Kraning-Rush Casey M, Carey Shawn P, Califano Joseph P, Reinhart-King Cynthia A
Department of Biomedical Engineering, Cornell University, Ithaca, New York, USA.
Methods Cell Biol. 2012;110:139-78. doi: 10.1016/B978-0-12-388403-9.00006-0.

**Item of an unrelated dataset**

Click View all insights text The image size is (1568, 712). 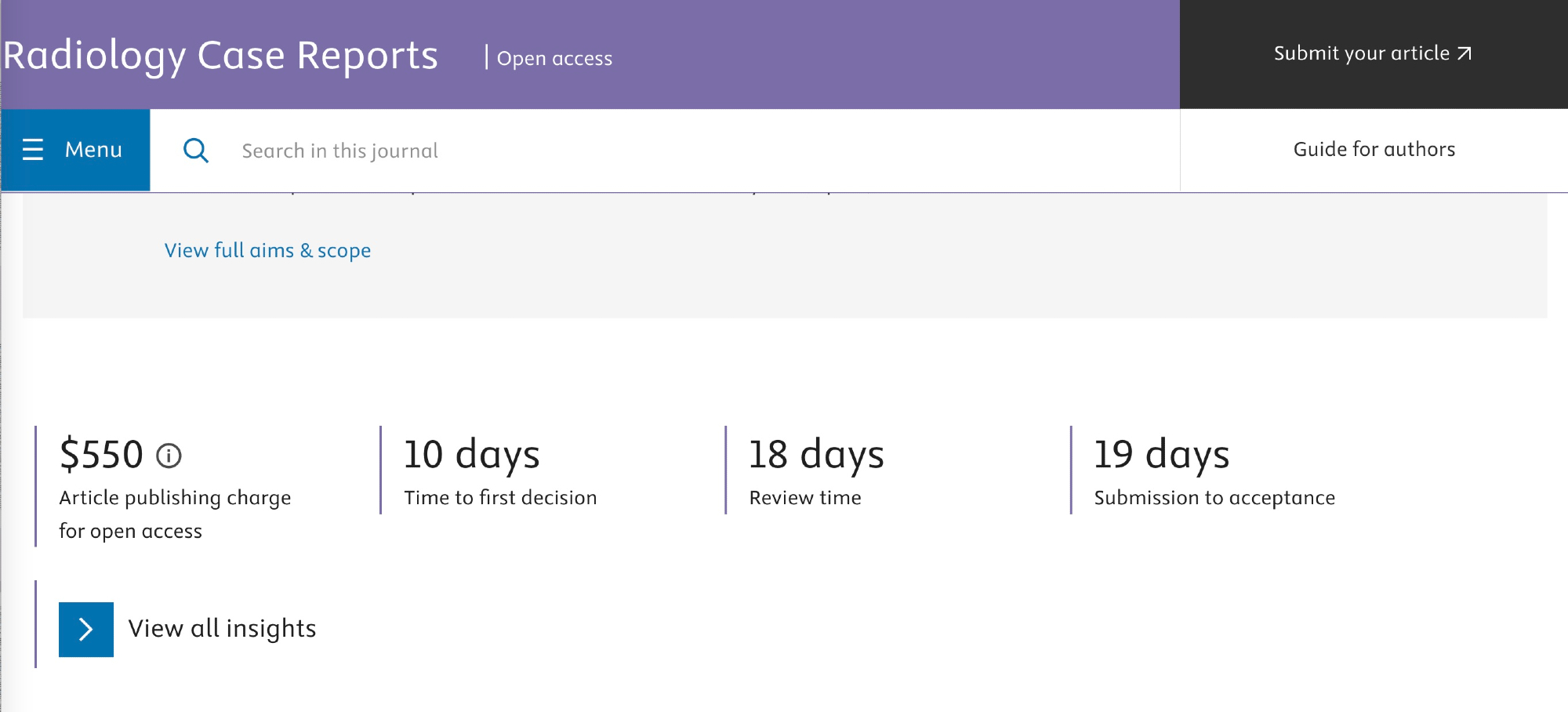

Contractile force generation plays a critical role in cell adhesion, migration, and extracellular matrix reorganization in both 2D and 3D environments. Characterization of cellular forces has led to a greater understanding of cell migration, cellular mechanosensing, tissue formation, and disease progression. Methods to characterize cellular traction stresses now date back over 30 years, and they have matured from qualitative comparisons of cell-mediated substrate movements to high-resolution, highly quantitative measures of cellular force. Here, we will provide an overview of common methods used to measure forces in both 2D and 3D microenvironments. Specific focus will be placed on traction force microscopy, which measures the force exerted by cells on 2D planar substrates, and the use of confocal reflectance microscopy, which can be used to quantify collagen fibril compaction as a metric for 3D traction forces. In addition to providing experimental methods to analyze cellular forces, we discuss the application of these techniques to a large range of biomedical problems and some of the significant challenges that still remain in this field.
在二维和三维环境中,收缩力的产生在细胞黏附、迁移以及细胞外基质重组过程中都起着关键作用。对细胞力的表征有助于更深入地理解细胞迁移、细胞机械传感、组织形成以及疾病进展。如今,用于表征细胞牵引应力的方法可追溯到30多年前,并且已经从对细胞介导的底物运动进行定性比较发展到对细胞力进行高分辨率、高定量的测量。在此,我们将概述在二维和三维微环境中测量力的常用方法。特别关注的是牵引力显微镜,它用于测量细胞在二维平面底物上施加的力,以及共聚焦反射显微镜的应用,该技术可用于量化胶原纤维压实情况,以此作为三维牵引力的一个指标。除了提供分析细胞力的实验方法外,我们还讨论了这些技术在一系列生物医学问题中的应用以及该领域仍然存在的一些重大挑战。